[XML-DEV Mailing List Archive Home] [By Thread] [By Date] [Recent Entries] [Reply To This Message]

RE: Schematron: Categories of Usage?

  • From: "Costello, Roger L." <costello@m...>
  • To: <xml-dev@l...>
  • Date: Mon, 22 Jan 2007 08:15:08 -0500

RE:  Schematron: Categories of Usage?
Excellent!  Thanks Bryan.

Bryan has identified another way that Schematron may be used for
checking data in an XML instance document:

Algorithmic Checking: the validity of data in an XML instance document
is determined not by mere examination or comparison of the data, but
requires performing an algorithm on the data.

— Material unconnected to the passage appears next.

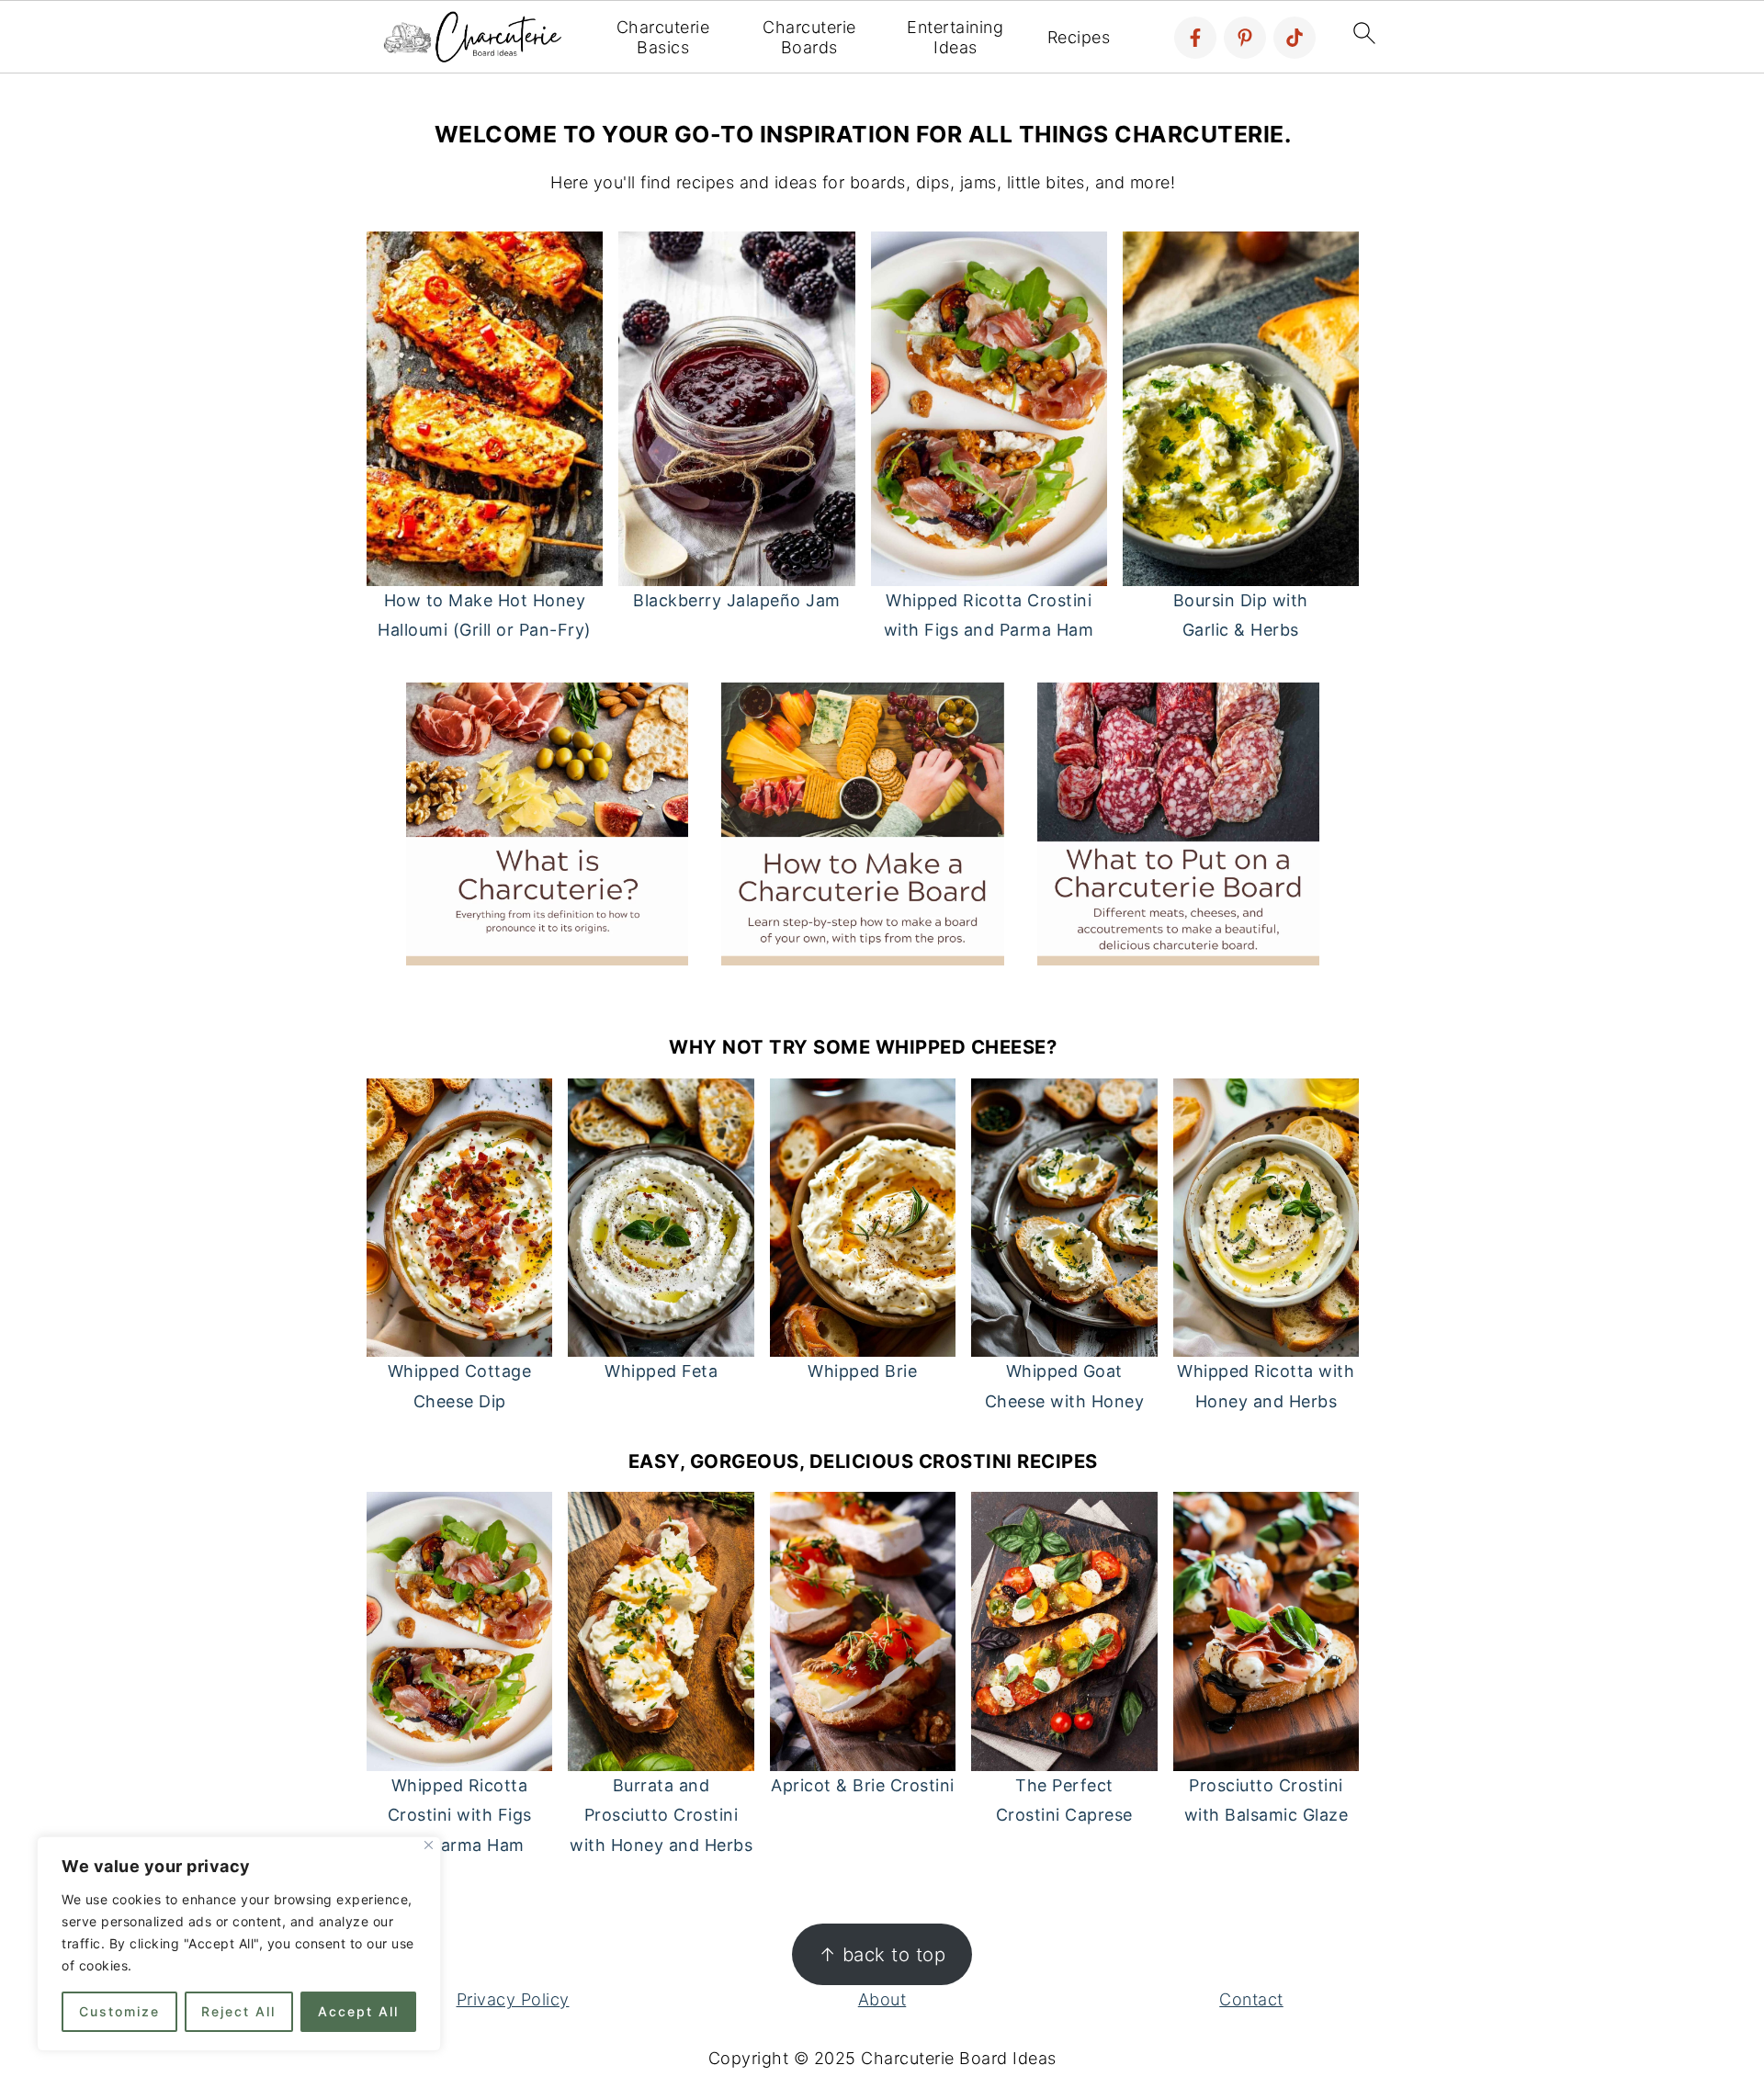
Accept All (358, 2011)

Here are the ways that Schematron is being used today:

1. Co-constraint checking
2. Existence checking
3. Algorithmic checking

Any others?

/Roger


-----Original Message-----
From: bryan rasmussen [mailto:rasmussen.bryan@g...] 
Sent: Monday, January 22, 2007 7:14 AM
To: Costello, Roger L.
Cc: xml-dev@l...
Subject: Re:  Schematron: Categories of Usage?

Algorithmic checking:

the following checks the algorithm of EAN Location numbers, after the
algorithm found here
http://www.ean.dk/EAN_Sys/helpdesk/faq/kntrlcif.htm#EAN%20Lokationsnumm
er
(sorry, it's in Danish):

<sch:rule context="*[@schemeID]">
    <sch:report test="@schemeID='EAN' and string-length(.) != 13">
WARNING: EAN numbers are 13 digits in length
</sch:report>
<sch:report test="@schemeID='EAN' and . != (. + 1) - 1">
WARNING: EAN numbers are 13 digits in length</sch:report>
<sch:report test="@schemeID='EAN' and substring(.,13,1)!=0 and ((((10
- substring((substring(.,1,1) * 1 + substring(.,2,1) * 3) +
(substring(.,3,1) * 1 + substring(.,4,1) * 3) + (substring(.,5,1) * 1
+ substring(.,6,1) * 3) + (substring(.,7,1) * 1 + substring(.,8,1) *
3) + (substring(.,9,1) * 1 + substring(.,10,1) * 3) +
(substring(.,11,1) * 1 + substring(.,12,1) *
3),string-length((substring(.,1,1) * 1 + substring(.,2,1) * 3) +
(substring(.,3,1) * 1 + substring(.,4,1) * 3) + (substring(.,5,1) * 1
+ substring(.,6,1) * 3) + (substring(.,7,1) * 1 + substring(.,8,1) *
3) + (substring(.,9,1) * 1 + substring(.,10,1) * 3) +
(substring(.,11,1) * 1 + substring(.,12,1) * 3)),1)) +
((substring(.,1,1) * 1 + substring(.,2,1) * 3) + (substring(.,3,1) * 1
+ substring(.,4,1) * 3) + (substring(.,5,1) * 1 + substring(.,6,1) *
3) + (substring(.,7,1) * 1 + substring(.,8,1) * 3) + (substring(.,9,1)
* 1 + substring(.,10,1) * 3) + (substring(.,11,1) * 1 +
substring(.,12,1) * 3))) - ((substring(.,1,1) * 1 + substring(.,2,1) *
3) + (substring(.,3,1) * 1 + substring(.,4,1) * 3) + (substring(.,5,1)
* 1 + substring(.,6,1) * 3) + (substring(.,7,1) * 1 + substring(.,8,1)
* 3) + (substring(.,9,1) * 1 + substring(.,10,1) * 3) +
(substring(.,11,1) * 1 + substring(.,12,1) * 3))) != substring(.,13,1)
)">
there is an improperly formatted EAN number.


</sch:report>
<sch:report test="@schemeID='EAN' and substring(.,13,1) =0 and
substring((substring(.,1,1) * 1 + substring(.,2,1) * 3) +
(substring(.,3,1) * 1 + substring(.,4,1) * 3) + (substring(.,5,1) * 1
+ substring(.,6,1) * 3) + (substring(.,7,1) * 1 + substring(.,8,1) *
3) + (substring(.,9,1) * 1 + substring(.,10,1) * 3) +
(substring(.,11,1) * 1 + substring(.,12,1) *
3),string-length((substring(.,1,1) * 1 + substring(.,2,1) * 3) +
(substring(.,3,1) * 1 + substring(.,4,1) * 3) + (substring(.,5,1) * 1
+ substring(.,6,1) * 3) + (substring(.,7,1) * 1 + substring(.,8,1) *
3) + (substring(.,9,1) * 1 + substring(.,10,1) * 3) +
(substring(.,11,1) * 1 + substring(.,12,1) * 3)),1) != 0">
there is an improperly formatted EAN number.
</sch:report>

don't worry, verbosity isn't a concern in XML.  :)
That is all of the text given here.